Dunque l’atto che conduco, nel dipingerle, queste forme, equivale alla liberazione dall’assedio. Per Dorfles, dipingere è concentrare e raccogliere le energie necessarie a infrangere la coazione interna portandola ad emersione. Da dentro a fuori, per così dire. Dipingere ovvero una immediata registrazione, una fattura diretta e l’esibizione d’un referto. A vent’anni, nel 1930, Dorfles, grazie a un inchiostro di china nero e a qualche tratto di matita, elimina il diaframma interno-esterno trasferendo sulla carta, in delineati e compiuti connotati, le ‘forme’ che lo ossessionano. Dal 1930 al 2016 corrono ottantasei anni lungo i quali il dipingere e il disegnare di Dorfles (così come il suo plasmare e colorar terrecotte) si muove, articola e compone (varia il formato, variano i cromatismi) entro il perimetro profilato nei quattordici centimetri per ventidue che misura la carta ‘eponima’ del 1930.

Luigi Sansone, autore del «Catalogue raisonné» dell’opera pittorica di Dorfles e suo attento e fine esegeta (e di Sansone si legga il puntuale saggio critico contenuto nel catalogo Skira della mostra «Gillo Dorfles. Essere nel tempo», allestita ora presso il Macro di Roma) sostiene a ragione che «è già racchiuso nelle tre figure che il giovane Dorfles ha delineato» nel 1930, l’intero suo mondo. Tre «figure». Sull’aspetto, la fisionomia, la riconoscibile natura di queste ‘forme’, paiono a me illuminanti le parole di Dorfles medesimo. Le estraggo da «Poesie. 1941-1952», il prezioso volume curato nel 2012 da Luca Cesari per l’editore Campanotto.

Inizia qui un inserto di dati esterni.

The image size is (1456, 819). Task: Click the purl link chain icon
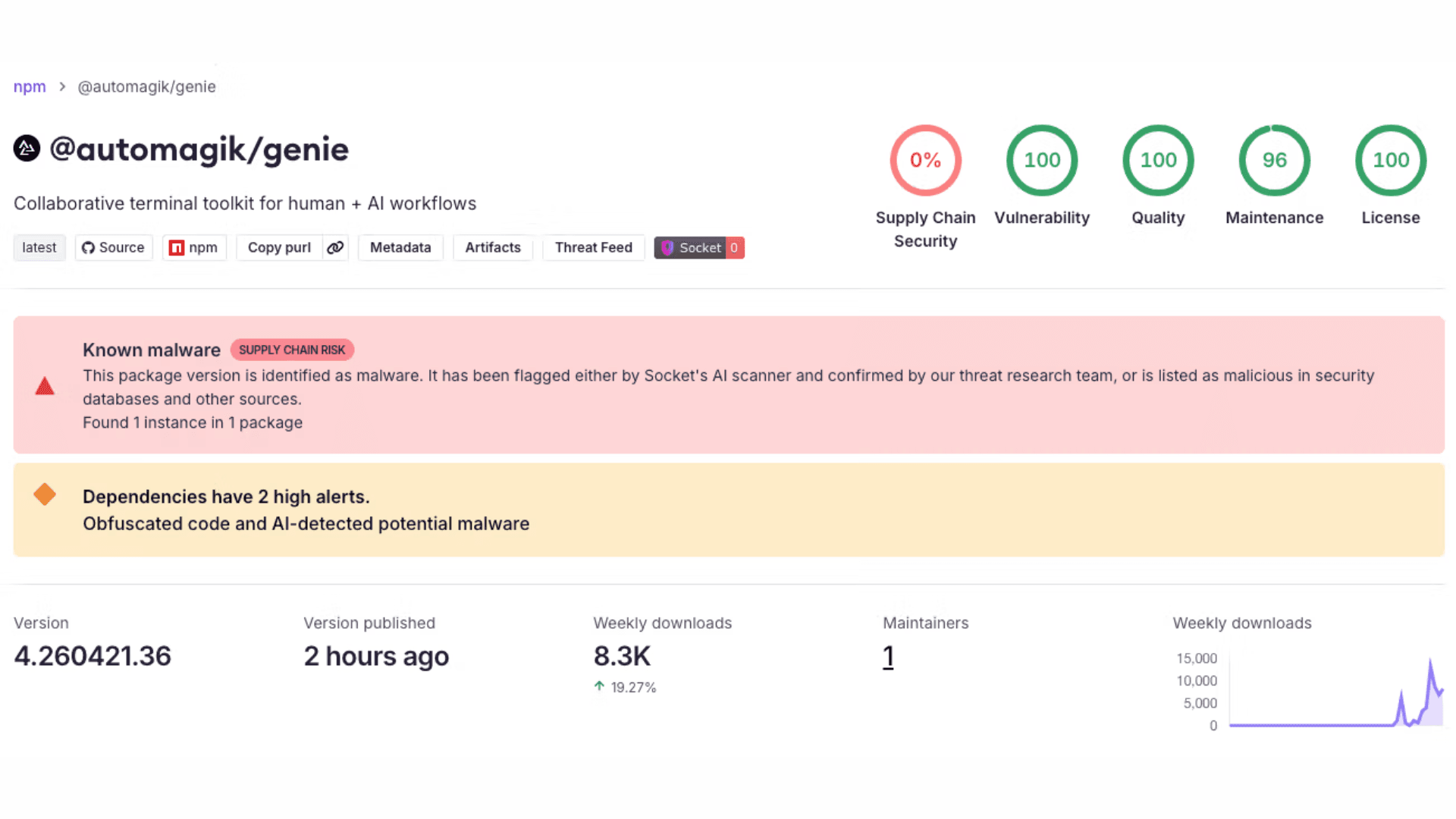[x=335, y=248]
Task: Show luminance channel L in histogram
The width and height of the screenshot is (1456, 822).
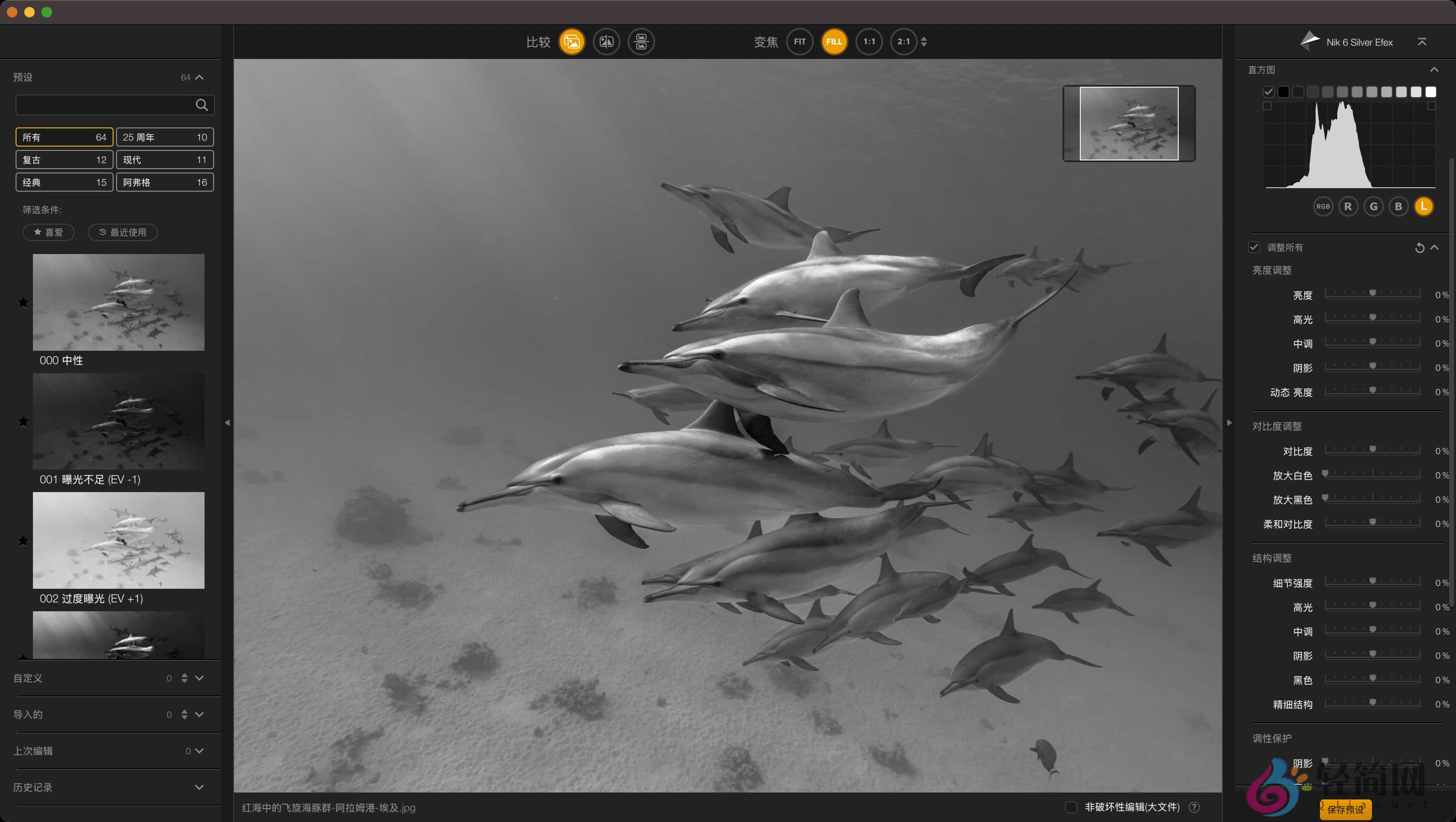Action: [1423, 206]
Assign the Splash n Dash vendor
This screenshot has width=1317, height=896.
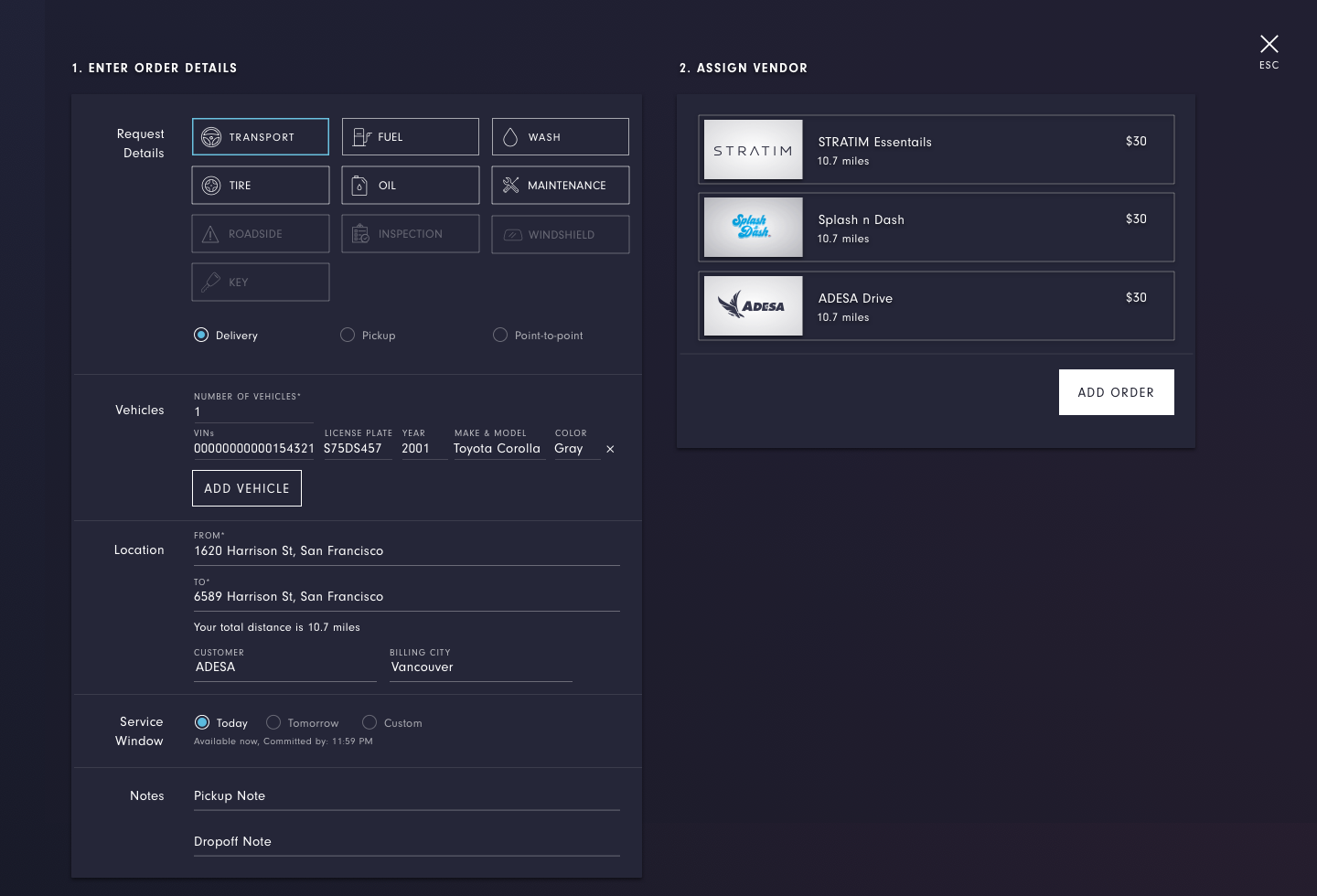click(x=937, y=228)
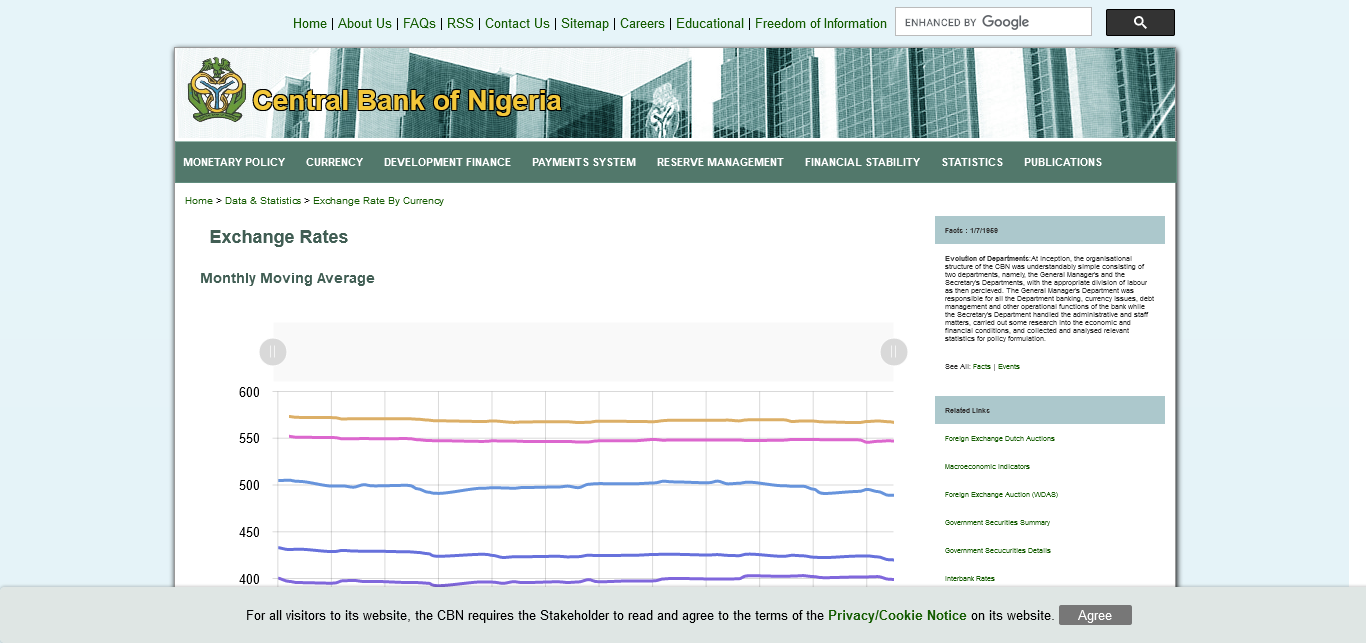Viewport: 1366px width, 643px height.
Task: Click the Events link under See All
Action: coord(1008,367)
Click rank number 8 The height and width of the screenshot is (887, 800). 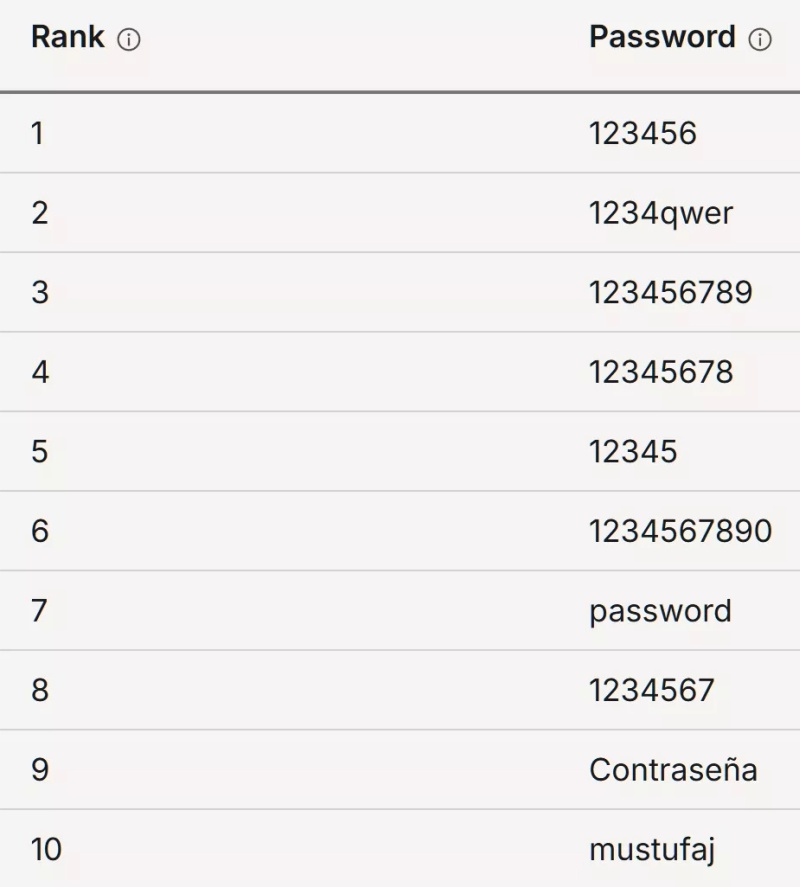point(39,690)
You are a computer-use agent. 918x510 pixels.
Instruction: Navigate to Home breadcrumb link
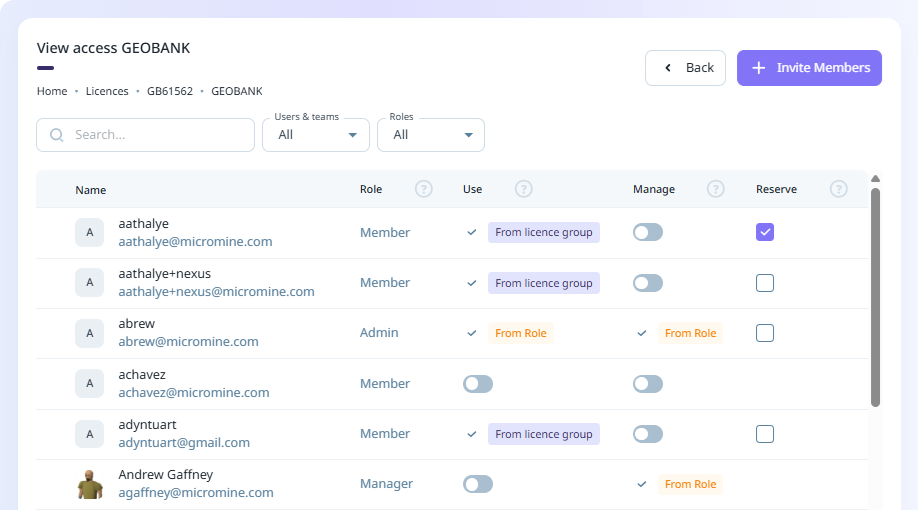point(52,91)
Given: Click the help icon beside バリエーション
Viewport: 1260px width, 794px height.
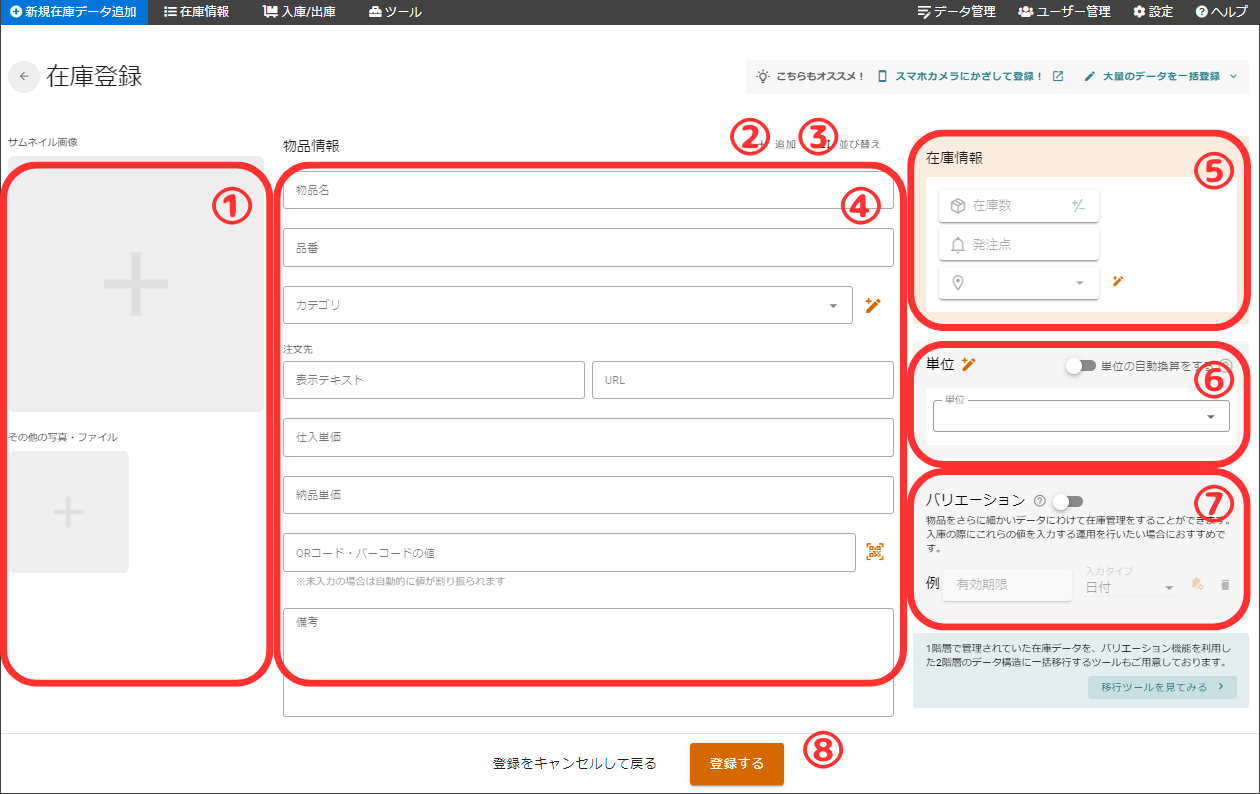Looking at the screenshot, I should click(1040, 501).

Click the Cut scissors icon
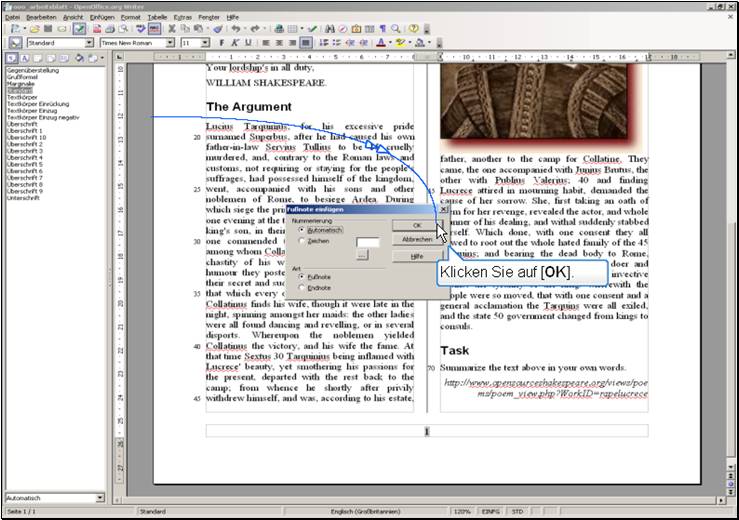point(172,29)
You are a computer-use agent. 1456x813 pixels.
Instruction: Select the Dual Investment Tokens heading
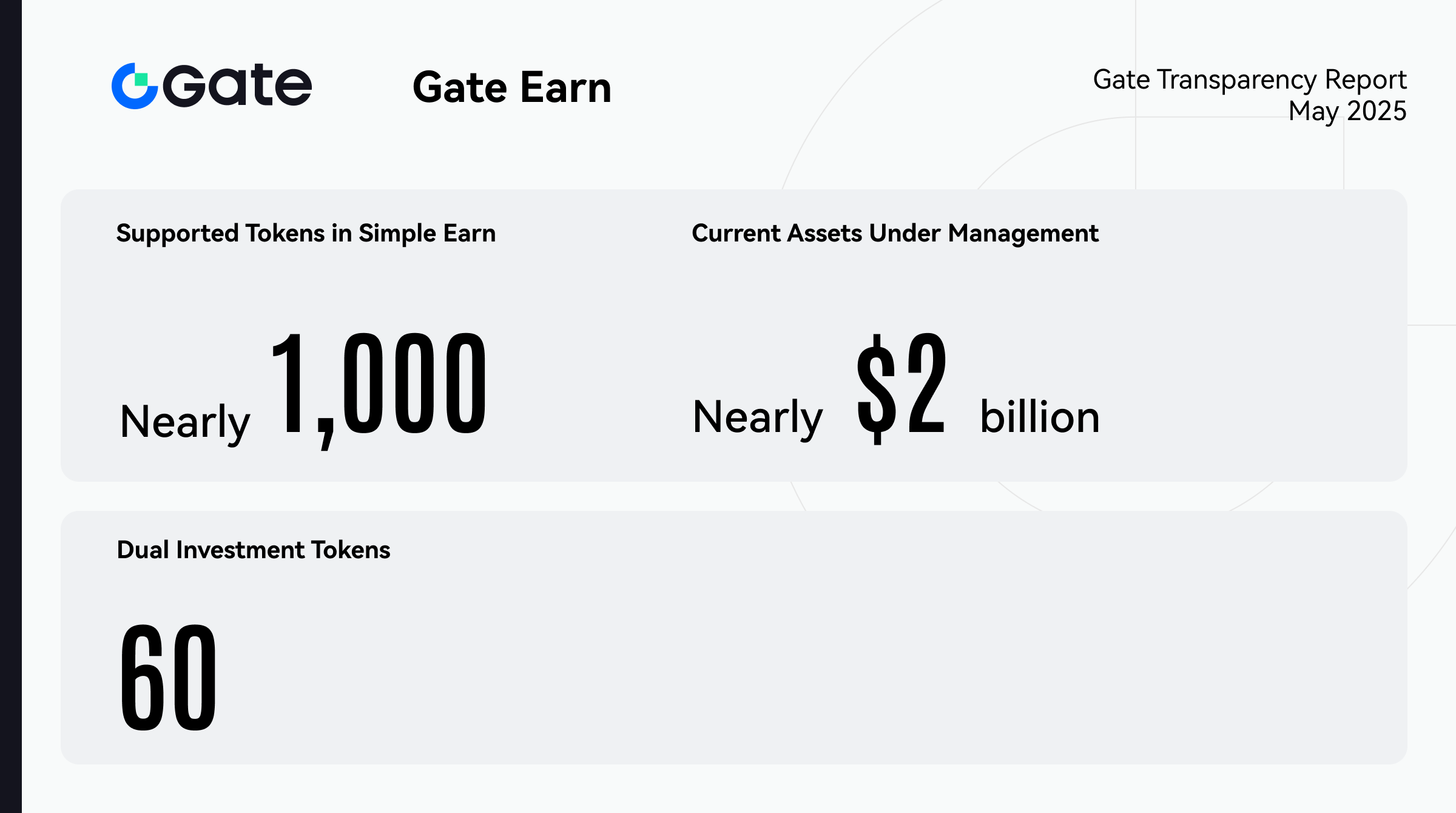point(254,550)
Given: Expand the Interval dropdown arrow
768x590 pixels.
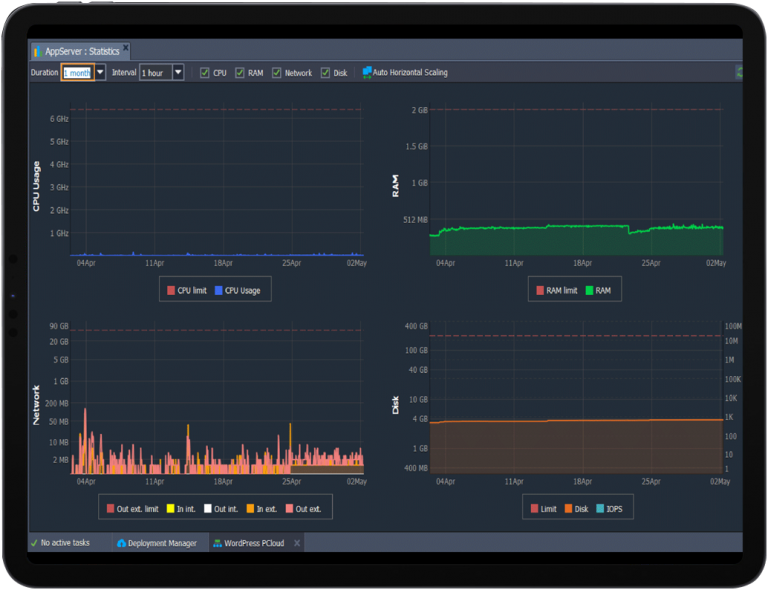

Versi, ha scritto Dorfles, che «costituiscono l’unico mio incauto tentativo di esprimere il mio ‘animus’ con delle parole con una qualche atmosfera lirica». Trascriverle numerose equivale descrivere – ora questa ora quella – le numerose pitture esposte nelle sale del Macro.

«Molluschi incrostati sul fondo (…) ulcere/tonde, cicatrizzate,/hanno un cercine scuro (…) brulicano le prime larve (…) alveoli/grovigli di lucide anse/intestinali avvolte dall’omento (…) molli interiora (…) vibratili,/Nelle papille profonde/Dei nostri nervi, o forse più addentro/Nei recessi inesausti dell’Io. (…) vortici gialli (…) cupa/nube (…) anse violette (…) oblungo pendaglio verde (…) Il rosso ricamo/Dei polmoni (…) Creature appassite e contorte (…) informe embrione/D’infante acefalo (…) Il molle sterco. (…) spettri d’immagini spente (…) Stilla un liquame nero (…)».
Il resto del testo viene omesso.